The IESO’s proposal to burden rate payers with the costs of centralized wind forecast appears to be a retroactive and unfair change in cost responsibility and should not be pursued.
In addition to expressing my concern with respect to the allocation of forecasting costs, I also want briefly comment on the the IESO’s proposal to relax the dispatch instruction compliance deadband rules for wind generations, the calculation of deemed generation, and the overall approach for considering the eligibility of wind generators to receive CMSC payments.
The IESO is proposing not just to transfer forecasting costs to consumers but also to provide relaxed dispatch compliance deadband rules for wind generators. It is foreseeable that these relaxed deadband rules will increase consumer costs as the size of the wind fleet increases. Operating reserve and ancillary services requirements associated with wind generation are under review through the NERC Integration of Variable Generation Task Force. I urge the IESO to closely monitor the record of wind generators with respect to dispatch compliance and the resulting cost implications. In the event that cost to consumers become significant, less relaxed compliance rules should be considered.
During the conference call, I requested, albeit without clear articulation, that the IESO ought to carefully calculate the deemed generation upon which generators will receive payment.

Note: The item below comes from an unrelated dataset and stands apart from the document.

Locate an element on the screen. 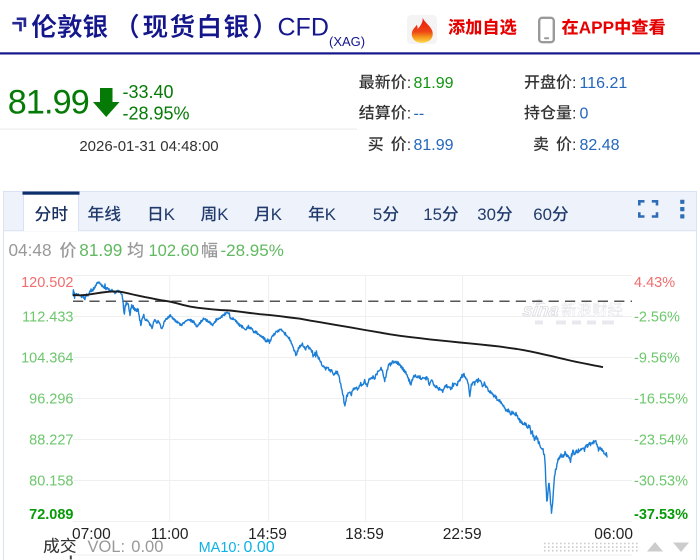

I urge the IESO to make every reasonable effort to ensure that ,in the determination of deemed generation, rate payers not be charged for generation that a wind operator could not in fact have delivered, had they not been constrained off. Some rigorous method of verification will be required to confirm availability claims of wind generators during constrained off events.
Regarding the IESO’s proposal to make Congestion Management Settlement Credit (CMSC) payments available to wind generators, the discussion paper of December 9th and subsequent discussion slides provide very little background information. No estimates of costs are provided or review of alternatives. For the purposes of these comments, I am assuming that any CMSC payments to wind generators will simply be part of the make whole payment to keep them in line with their FIT contract payment. If this assumption is incorrect, I would ask that the IESO provide a more complete explanation. One substantive issue to consider is whether CMSC payments are most likely to arise during periods of low HOEP. If this is the case, then I would suggest that it is important to ensure that these costs to be not be recovered in a way that associates the recovery with demand charges. To optimize the efficiency of the system and to minimize overall costs to consumers, demand charges should recover demand-related costs only. The IESO should consider the proposed CMSC structure from the perspective of efficiency taking into account the overall design of the market.